By Arab News
By Frank Kane
Iran is facing a double financial meltdown, with soaring inflation and an economy expected to shrink by 6 percent in 2019, the International Monetary Fund said on Monday.
In addition, the IMF’s projection was calculated before US President Donald Trump this month told buyers of Iranian oil to halt purchases by May or face sanctions, ending six months of exemptions that allowed Iran’s eight biggest customers to continue with imports.
That move followed the resumption of sanctions against Iran’s oil exports last November.
“Clearly the re-imposition of sanctions and the removal of the waivers will have additional negative impact on the Iranian economy both in terms of growth and in terms of inflation, and inflation could reach 40 percent or even more this year,” said Jihad Azour, director of the IMF’s Middle East and Central Asia department.
US sanctions against Iran have already cost the regime in Tehran more than $10 billion in lost oil revenue.

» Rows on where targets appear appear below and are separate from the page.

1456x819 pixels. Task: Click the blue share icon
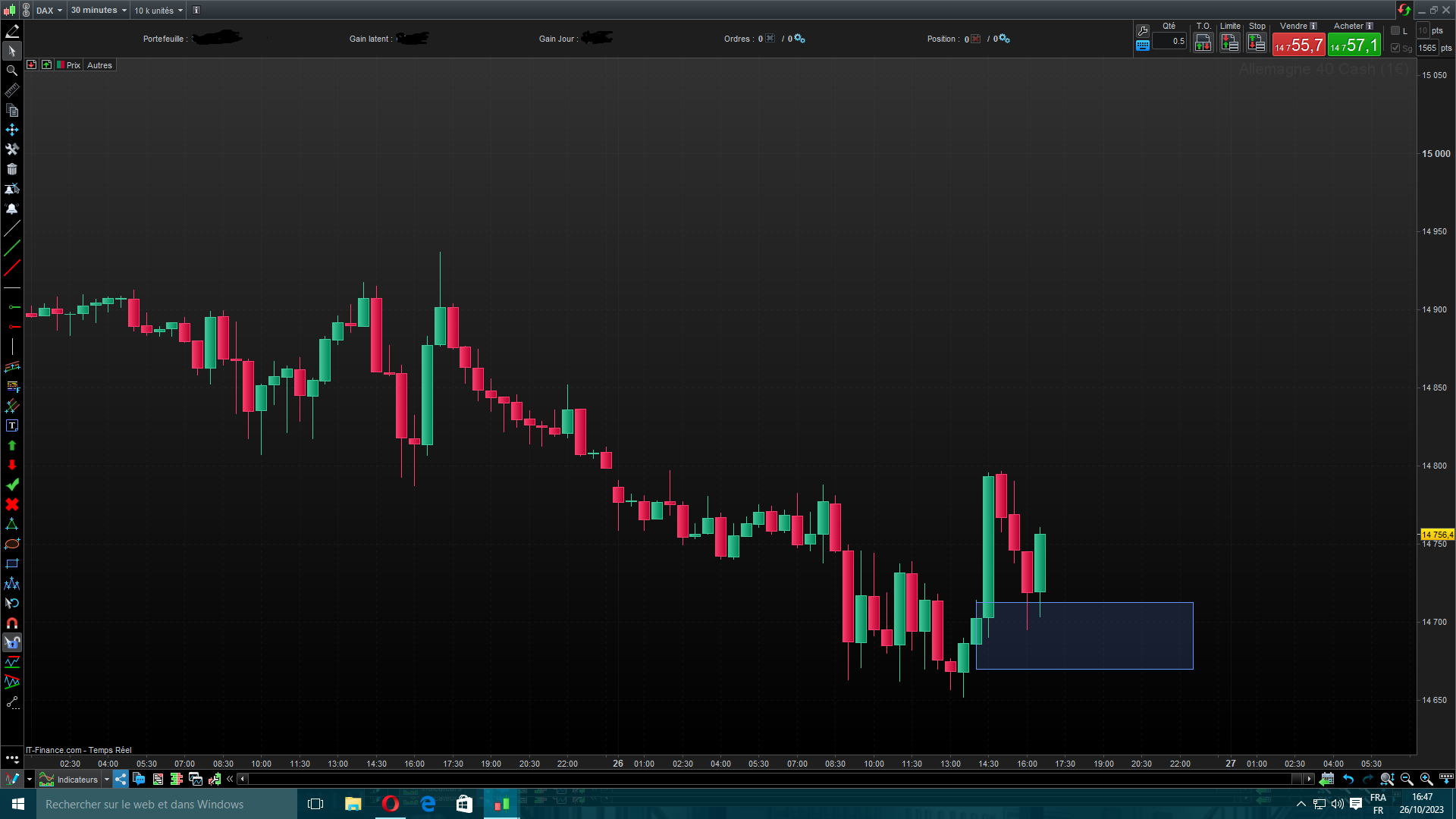(x=121, y=779)
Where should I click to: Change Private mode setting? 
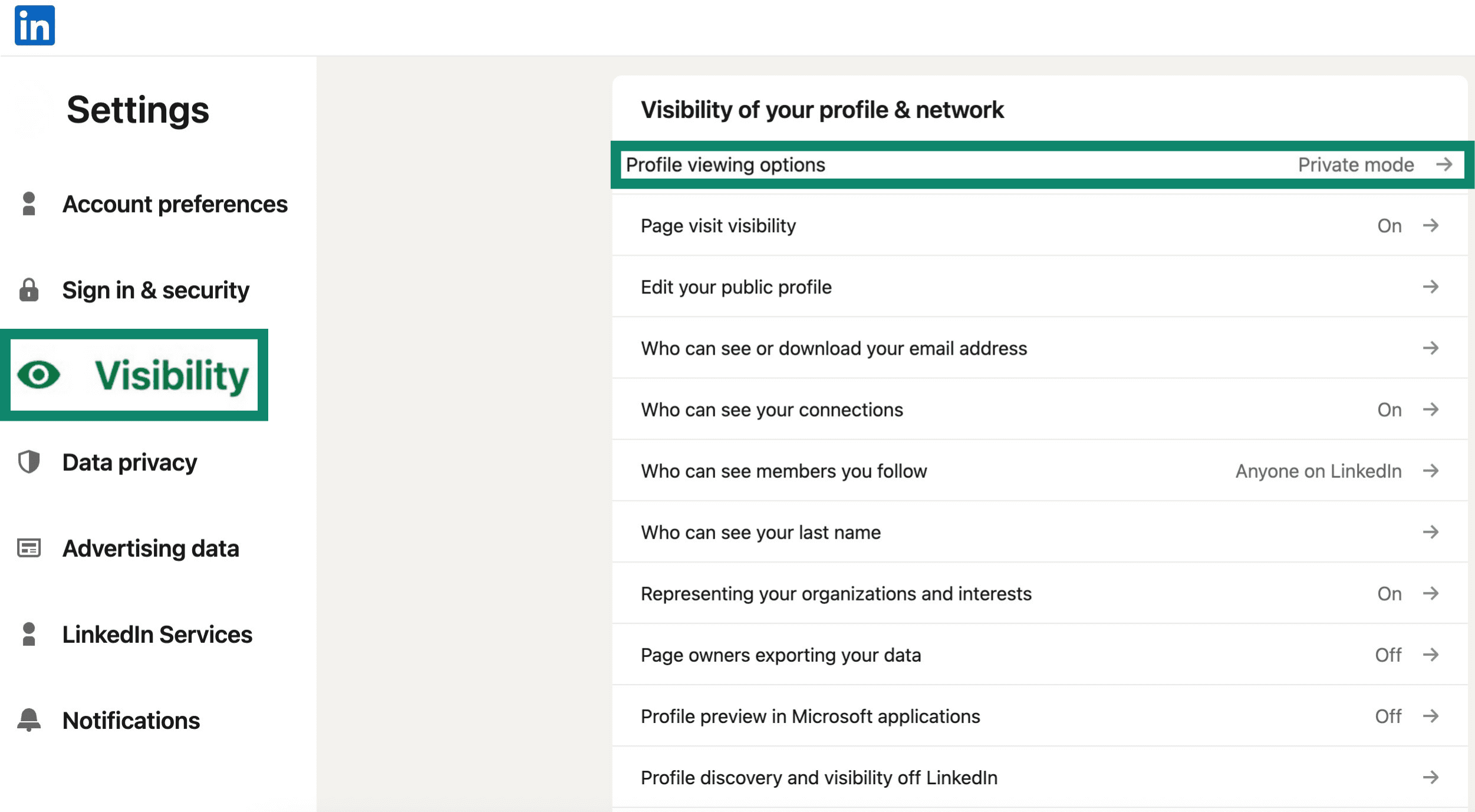coord(1355,165)
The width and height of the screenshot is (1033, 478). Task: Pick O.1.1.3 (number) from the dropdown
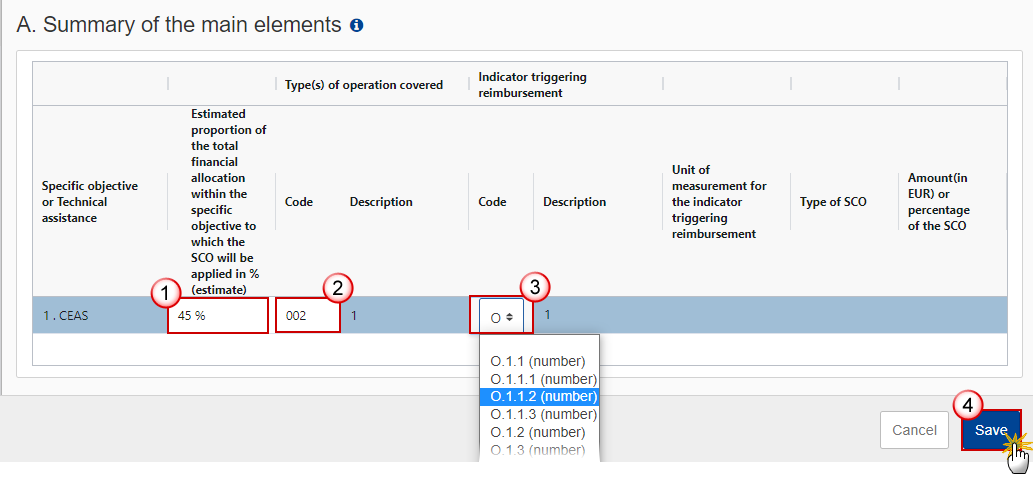coord(543,414)
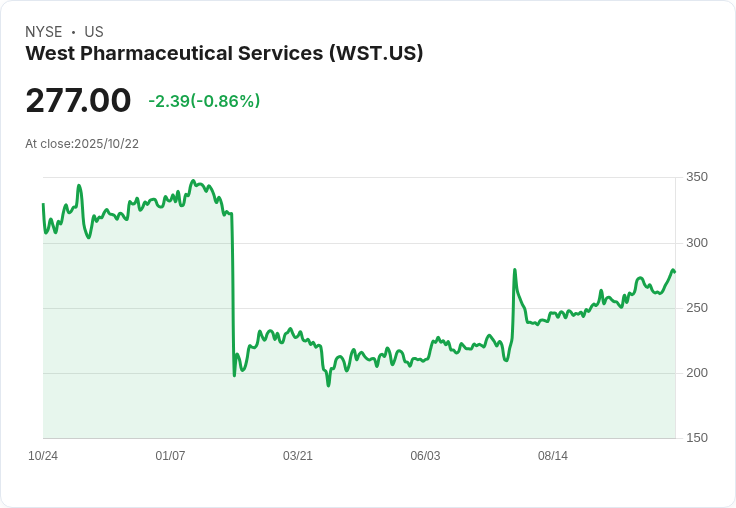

Meanwhile the Iranian currency, the rial, lost more than 60 percent of its value last year, disrupting Iran’s foreign trade and increasing annual inflation even further.
The official exchange rate is set at 42,000 Iranian rials to the US dollar, but the real market rate is currently about 144,000. Iran needs to work to eliminate the gap between the market exchange rate and the official exchange rate, said Azour.
The currency’s slide, from about 43,000 at the end of last year, has eroded the value of ordinary Iranians’ savings, triggering panic buying of dollars. In addition, Tehran’s bazaar traders and businessmen, traditional supporters of the regime, have complained that they are unable to operate their businesses because of the fluctuating dollar exchange rate.
The weak currency and soaring inflation have led to outbreaks of sporadic street protests in Tehran and elsewhere since late 2017.
Despite the negative economic outlook for Iran, Azour said there was little chance of “contagion” spreading to the rest of the region as a result of Iranian problems because the country was relatively disconnected from trading patterns in the region.